---------- Records supplied ----------
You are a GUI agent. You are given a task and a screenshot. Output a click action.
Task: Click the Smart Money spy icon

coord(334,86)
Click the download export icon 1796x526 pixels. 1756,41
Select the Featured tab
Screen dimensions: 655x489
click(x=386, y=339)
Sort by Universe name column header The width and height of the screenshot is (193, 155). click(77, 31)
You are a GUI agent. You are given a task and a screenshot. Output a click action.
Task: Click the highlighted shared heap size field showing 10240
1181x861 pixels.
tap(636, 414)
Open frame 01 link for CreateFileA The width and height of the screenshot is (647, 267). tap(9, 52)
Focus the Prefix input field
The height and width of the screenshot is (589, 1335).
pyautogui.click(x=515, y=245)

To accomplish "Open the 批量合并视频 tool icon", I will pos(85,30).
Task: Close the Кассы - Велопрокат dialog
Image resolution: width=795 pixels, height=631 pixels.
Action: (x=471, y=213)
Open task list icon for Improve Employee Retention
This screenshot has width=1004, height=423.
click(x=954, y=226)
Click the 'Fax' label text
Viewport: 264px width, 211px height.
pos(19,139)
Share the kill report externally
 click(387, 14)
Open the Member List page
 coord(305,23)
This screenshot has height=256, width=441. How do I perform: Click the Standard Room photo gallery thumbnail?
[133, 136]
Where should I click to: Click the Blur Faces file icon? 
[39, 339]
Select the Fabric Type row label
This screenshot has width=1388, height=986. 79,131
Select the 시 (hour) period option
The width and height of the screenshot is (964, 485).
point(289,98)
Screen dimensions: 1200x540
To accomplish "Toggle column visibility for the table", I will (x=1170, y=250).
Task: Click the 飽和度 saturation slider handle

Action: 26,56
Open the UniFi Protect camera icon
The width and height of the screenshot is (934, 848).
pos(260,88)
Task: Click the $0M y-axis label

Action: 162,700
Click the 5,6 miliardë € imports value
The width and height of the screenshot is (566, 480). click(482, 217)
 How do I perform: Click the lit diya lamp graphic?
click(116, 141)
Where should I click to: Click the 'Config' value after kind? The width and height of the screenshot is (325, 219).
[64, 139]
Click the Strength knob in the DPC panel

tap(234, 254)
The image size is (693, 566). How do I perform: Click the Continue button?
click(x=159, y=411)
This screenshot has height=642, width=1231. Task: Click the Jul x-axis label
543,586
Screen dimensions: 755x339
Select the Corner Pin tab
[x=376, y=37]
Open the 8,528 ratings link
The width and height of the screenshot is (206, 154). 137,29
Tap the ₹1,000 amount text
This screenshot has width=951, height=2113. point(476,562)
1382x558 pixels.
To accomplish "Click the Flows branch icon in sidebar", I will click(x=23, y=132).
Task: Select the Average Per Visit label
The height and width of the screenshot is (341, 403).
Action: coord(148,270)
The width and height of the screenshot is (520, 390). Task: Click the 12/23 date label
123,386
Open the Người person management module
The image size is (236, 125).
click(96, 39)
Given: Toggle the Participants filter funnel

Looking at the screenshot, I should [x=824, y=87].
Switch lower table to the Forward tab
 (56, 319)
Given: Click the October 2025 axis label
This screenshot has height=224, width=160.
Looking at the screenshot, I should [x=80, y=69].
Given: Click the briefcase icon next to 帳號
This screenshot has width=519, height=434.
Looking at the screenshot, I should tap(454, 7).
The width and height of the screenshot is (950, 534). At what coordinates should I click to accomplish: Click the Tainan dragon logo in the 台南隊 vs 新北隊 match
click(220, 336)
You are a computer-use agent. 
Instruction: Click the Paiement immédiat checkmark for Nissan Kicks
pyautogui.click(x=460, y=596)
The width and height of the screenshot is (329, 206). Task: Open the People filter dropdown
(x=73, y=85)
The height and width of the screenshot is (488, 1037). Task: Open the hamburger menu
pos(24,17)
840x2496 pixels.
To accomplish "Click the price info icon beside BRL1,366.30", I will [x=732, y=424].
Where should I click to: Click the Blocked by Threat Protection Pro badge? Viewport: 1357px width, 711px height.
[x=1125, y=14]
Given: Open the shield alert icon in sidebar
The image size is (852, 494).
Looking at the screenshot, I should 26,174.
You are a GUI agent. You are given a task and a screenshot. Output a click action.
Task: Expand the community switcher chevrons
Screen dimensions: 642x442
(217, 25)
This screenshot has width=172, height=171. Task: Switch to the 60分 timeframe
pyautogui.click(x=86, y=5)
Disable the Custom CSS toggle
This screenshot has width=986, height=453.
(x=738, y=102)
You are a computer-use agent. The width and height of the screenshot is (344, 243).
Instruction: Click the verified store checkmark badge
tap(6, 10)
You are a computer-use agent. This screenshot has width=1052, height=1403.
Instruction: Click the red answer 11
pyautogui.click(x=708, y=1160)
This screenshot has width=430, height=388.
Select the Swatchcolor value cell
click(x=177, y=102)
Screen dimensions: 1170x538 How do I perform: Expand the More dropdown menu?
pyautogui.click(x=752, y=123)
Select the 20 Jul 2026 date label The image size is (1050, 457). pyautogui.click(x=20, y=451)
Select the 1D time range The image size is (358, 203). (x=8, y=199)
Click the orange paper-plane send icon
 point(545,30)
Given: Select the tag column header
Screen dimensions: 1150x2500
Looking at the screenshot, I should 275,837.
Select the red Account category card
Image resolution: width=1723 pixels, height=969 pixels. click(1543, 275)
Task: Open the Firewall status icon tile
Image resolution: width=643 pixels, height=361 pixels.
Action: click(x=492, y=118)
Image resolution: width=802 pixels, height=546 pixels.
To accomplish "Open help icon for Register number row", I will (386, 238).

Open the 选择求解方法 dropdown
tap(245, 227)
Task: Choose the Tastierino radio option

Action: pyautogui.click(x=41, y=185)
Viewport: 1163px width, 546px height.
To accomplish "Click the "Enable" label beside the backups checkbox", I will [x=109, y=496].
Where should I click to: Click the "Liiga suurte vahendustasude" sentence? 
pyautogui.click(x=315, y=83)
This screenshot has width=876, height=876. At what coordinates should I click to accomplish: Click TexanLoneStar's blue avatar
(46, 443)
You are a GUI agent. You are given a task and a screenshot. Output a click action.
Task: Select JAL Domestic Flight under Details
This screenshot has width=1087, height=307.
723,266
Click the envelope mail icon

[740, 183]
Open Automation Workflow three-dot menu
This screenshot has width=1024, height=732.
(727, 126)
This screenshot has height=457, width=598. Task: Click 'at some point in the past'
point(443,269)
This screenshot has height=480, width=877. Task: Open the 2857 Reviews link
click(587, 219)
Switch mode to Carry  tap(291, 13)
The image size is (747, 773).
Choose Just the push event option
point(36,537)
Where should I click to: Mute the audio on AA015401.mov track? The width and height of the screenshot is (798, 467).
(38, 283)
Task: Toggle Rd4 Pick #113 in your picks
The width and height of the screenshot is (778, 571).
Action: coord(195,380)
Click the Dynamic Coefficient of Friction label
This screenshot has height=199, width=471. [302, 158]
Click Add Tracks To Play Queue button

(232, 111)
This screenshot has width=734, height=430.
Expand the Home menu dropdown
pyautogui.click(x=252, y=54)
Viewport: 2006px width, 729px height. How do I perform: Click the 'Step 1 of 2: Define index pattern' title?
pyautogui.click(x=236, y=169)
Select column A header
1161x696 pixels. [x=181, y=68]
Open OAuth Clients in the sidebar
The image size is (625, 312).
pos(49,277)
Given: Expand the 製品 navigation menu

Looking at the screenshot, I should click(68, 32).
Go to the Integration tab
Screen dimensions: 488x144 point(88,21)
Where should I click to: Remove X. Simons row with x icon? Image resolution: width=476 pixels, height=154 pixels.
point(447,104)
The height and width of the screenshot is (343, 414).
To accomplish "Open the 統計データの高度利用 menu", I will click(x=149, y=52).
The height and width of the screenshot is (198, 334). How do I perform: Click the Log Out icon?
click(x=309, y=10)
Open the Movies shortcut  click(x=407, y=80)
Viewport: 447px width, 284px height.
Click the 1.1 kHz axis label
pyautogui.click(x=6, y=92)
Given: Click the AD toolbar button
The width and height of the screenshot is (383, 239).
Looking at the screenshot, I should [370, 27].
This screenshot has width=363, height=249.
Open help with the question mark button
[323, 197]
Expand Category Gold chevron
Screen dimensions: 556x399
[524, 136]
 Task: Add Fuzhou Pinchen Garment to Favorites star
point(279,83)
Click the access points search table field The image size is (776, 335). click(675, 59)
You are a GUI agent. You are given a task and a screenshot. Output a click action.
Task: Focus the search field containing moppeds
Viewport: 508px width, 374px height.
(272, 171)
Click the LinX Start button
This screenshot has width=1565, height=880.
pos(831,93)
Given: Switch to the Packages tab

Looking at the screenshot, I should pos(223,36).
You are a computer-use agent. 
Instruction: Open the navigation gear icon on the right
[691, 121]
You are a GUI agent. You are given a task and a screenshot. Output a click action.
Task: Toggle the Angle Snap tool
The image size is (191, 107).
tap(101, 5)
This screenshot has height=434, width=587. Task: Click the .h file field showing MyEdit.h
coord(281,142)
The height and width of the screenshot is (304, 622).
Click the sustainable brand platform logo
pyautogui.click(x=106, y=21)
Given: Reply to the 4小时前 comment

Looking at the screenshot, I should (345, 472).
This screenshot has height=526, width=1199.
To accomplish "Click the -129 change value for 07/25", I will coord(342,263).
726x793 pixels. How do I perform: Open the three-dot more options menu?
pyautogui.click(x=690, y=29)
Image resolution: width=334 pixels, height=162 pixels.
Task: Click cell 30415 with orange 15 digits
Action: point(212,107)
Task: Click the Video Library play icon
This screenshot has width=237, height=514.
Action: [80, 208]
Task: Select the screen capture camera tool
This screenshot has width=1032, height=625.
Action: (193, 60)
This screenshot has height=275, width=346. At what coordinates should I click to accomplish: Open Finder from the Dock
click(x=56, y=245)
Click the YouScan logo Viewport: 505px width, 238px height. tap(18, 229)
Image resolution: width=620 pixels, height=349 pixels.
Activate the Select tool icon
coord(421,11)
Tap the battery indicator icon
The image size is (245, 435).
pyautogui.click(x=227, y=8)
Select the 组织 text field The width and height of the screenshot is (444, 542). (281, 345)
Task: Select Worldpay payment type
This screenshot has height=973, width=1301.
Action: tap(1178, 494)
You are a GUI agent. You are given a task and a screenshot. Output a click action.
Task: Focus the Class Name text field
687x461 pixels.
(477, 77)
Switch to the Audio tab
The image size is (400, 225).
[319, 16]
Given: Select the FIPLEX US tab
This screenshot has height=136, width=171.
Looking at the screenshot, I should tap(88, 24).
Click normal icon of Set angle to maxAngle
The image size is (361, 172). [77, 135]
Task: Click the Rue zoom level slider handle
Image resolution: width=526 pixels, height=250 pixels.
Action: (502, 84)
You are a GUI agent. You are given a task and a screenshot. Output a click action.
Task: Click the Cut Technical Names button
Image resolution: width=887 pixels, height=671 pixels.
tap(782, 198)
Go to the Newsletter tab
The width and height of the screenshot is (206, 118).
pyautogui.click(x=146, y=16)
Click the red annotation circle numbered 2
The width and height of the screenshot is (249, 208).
----------
What the exercise asks » Report all lines of the data above that include the string "search".

Task solution »
Click the access points search table field The image size is (776, 335). click(675, 59)
Task: Focus the search field containing moppeds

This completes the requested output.